*Consegna*: Aggiorna il brano del testo sull'inquinamento a Taranto da "Numeri che il" fino a "la sua attività." incluso, riscrivendolo con "aprile" al posto di "marzo".

*Estratto della pagina*:
════

A Linfen, provincia dello Shanxi, si aggirano corpi scheletrici che vomitano catarro nero. A Copsa Mica, nelle valli della Transilvania, si muore 9 anni prima rispetto alla media del paese.
Queste due città sono tra i dieci luoghi più inquinati al mondo. Per scoprire cos'hanno in comune con la città di Taranto andiamo con la memoria a un fatto di cronaca di un paio di mesi fa. All'ospedale Moscati di Taranto una scoperta che mette in subbuglio la scienza medica internazionale e sciocca l'opinione pubblica italiana: nella bocca di un ragazzino di 13 anni viene diagnosticato un cancro da fumatore incallito, il cui nome scientifico, adenocarcinoma del rinofaringe, ha un suono spettrale. Superfluo sottolineare che il ragazzino non aveva mai toccato una sigaretta in vita sua; bensì il destino gli aveva riservato la ben più triste sventura di nascere nel quartiere Tamburi, ribattezzato dai tarentini "il quartiere dei morti viventi".
E' qui infatti che ogni giorno si respirano i veleni delle attività industriali ed è su questa zona in particolare che si fonda il triste primato del capoluogo salentina di "città più inquinata d'Italia e dell'Europa Occidentale".
Il responsabile di questo disastro ambientale secondo l'ARPA (agenzia regionale per l'ambiente) è l'Ilva con le sue cokerie. Uno studio condotto dalla stessa agenzia regionale per l'ambiente, suffragato da dati scientifici del Cnr e del dipartimento di fisica dell'Università di Firenze, ha rilevato nel terreno all'interno del sito industriale e nelle sue adiacenze, un livello di diossina tre e volte mezzo superiore alla soglia consentita.
In buona sostanza basterebbe sollevare un po' di terreno per inalare veleni e sostanze tossiche.
Va precisato che per adiacenze dell'Ilva s'intendono il già citato quartiere Tamburi e la masseria Fornaro, quest'ultima salita agli onori della cronaca per le tristemente note "pecore alla diossina". Da questa e altre masserie adiacenti il sito industriale, secondo gli ambientalisti di Peacelink, sarebbero usciti formaggi e mozzarelle contaminate dalla diossina; un pericolo invece smentito dall'Ispel (istituto Superiore Prevenzione e Sicurezza sul lavoro).
La diossina però non è l'unico cancerogeno rinvenuto dall'Arpa. Nello stesso studio si denuncia l'enorme concentrazione nell'atmosfera di metalli pesanti e idrocarburi, in particolare del benzoapirene che, secondo l'Arpa, sarebbe scaricato proprio dalle cockerie dell'ilva.
Numeri che il Ministero dell'Ambiente giudica inattendibili perché condotte non secondo i criteri di legge. N'è nato un braccio di ferro tra Arpa e Ministero, anche in vista del rilascio dell'AIA (autorizzazione integrata ambientale), previsto per marzo, senza la quale l'Ilva non potrebbe continuare la sua attività.

════

(Dati di origine)
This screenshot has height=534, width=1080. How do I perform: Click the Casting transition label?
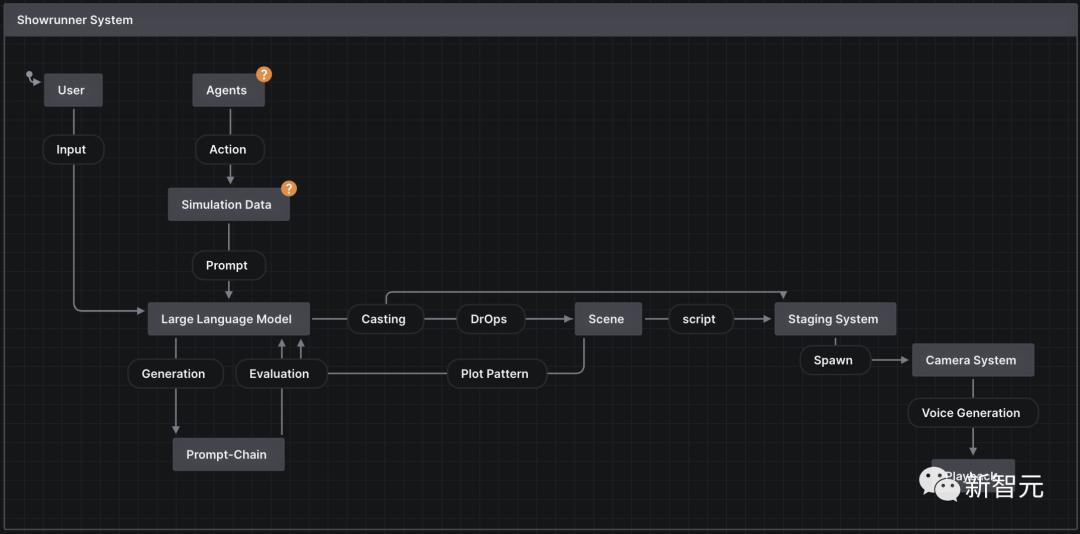384,319
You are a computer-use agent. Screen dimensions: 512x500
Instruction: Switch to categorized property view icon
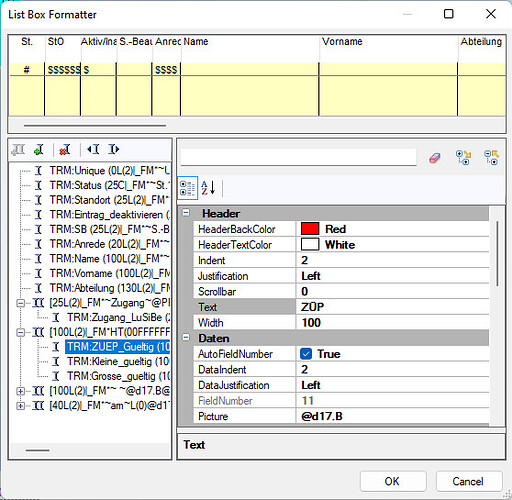187,188
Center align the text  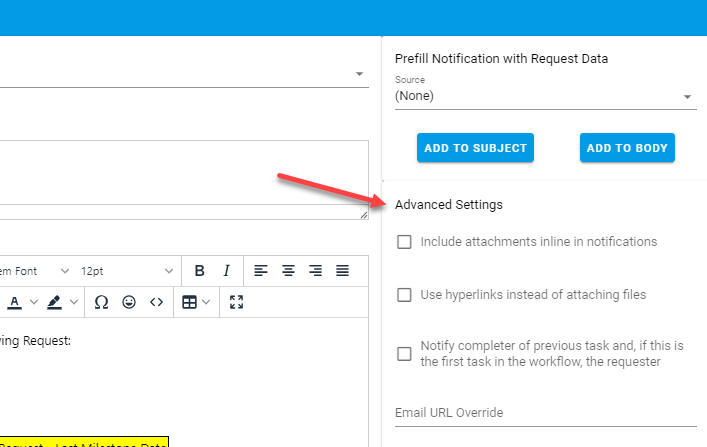(x=288, y=271)
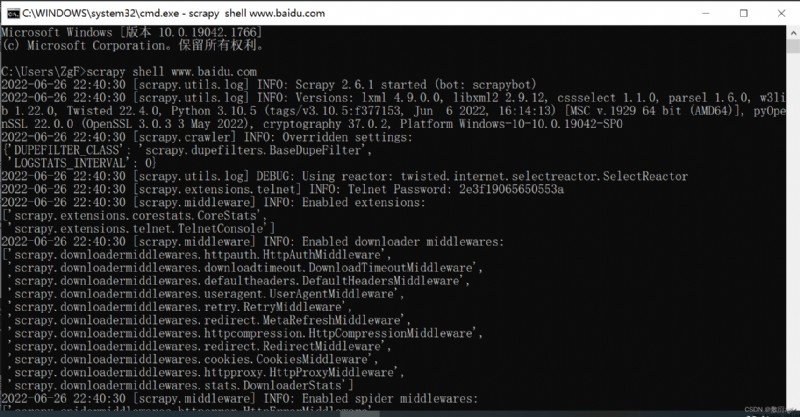Click the vertical scrollbar track below the thumb
The height and width of the screenshot is (417, 800).
[x=793, y=230]
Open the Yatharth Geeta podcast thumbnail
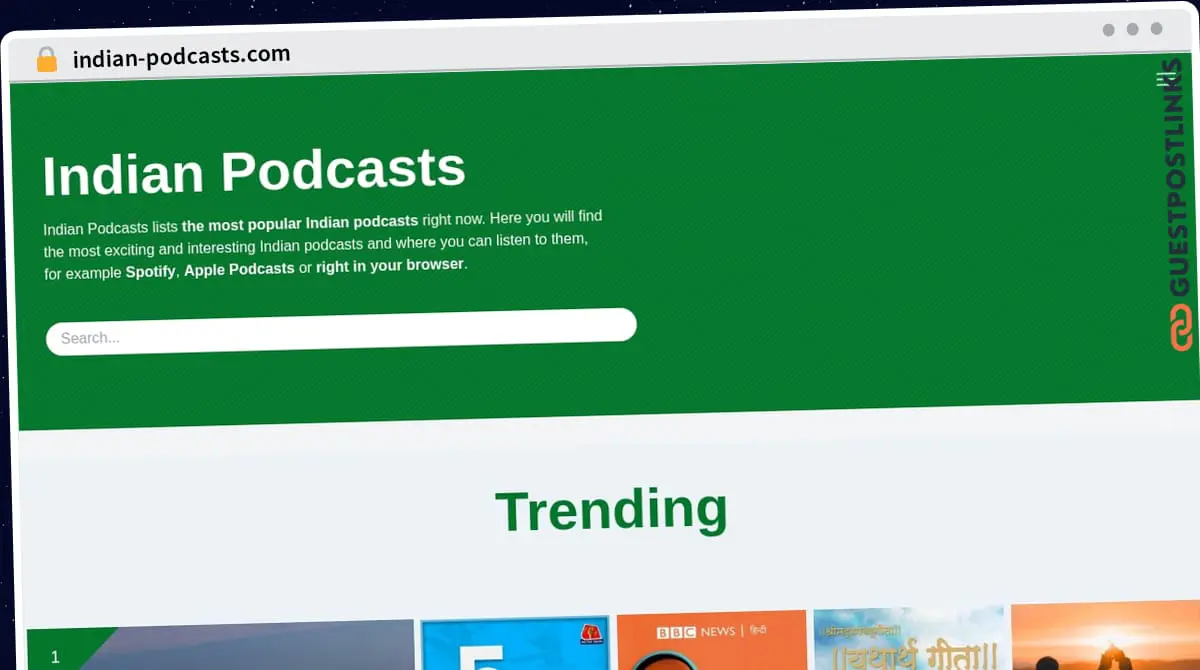Screen dimensions: 1200x670 [907, 640]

════

*Risposta*:
Numeri che il Ministero dell'Ambiente giudica inattendibili perché condotte non secondo i criteri di legge. N'è nato un braccio di ferro tra Arpa e Ministero, anche in vista del rilascio dell'AIA (autorizzazione integrata ambientale), previsto per aprile, senza la quale l'Ilva non potrebbe continuare la sua attività.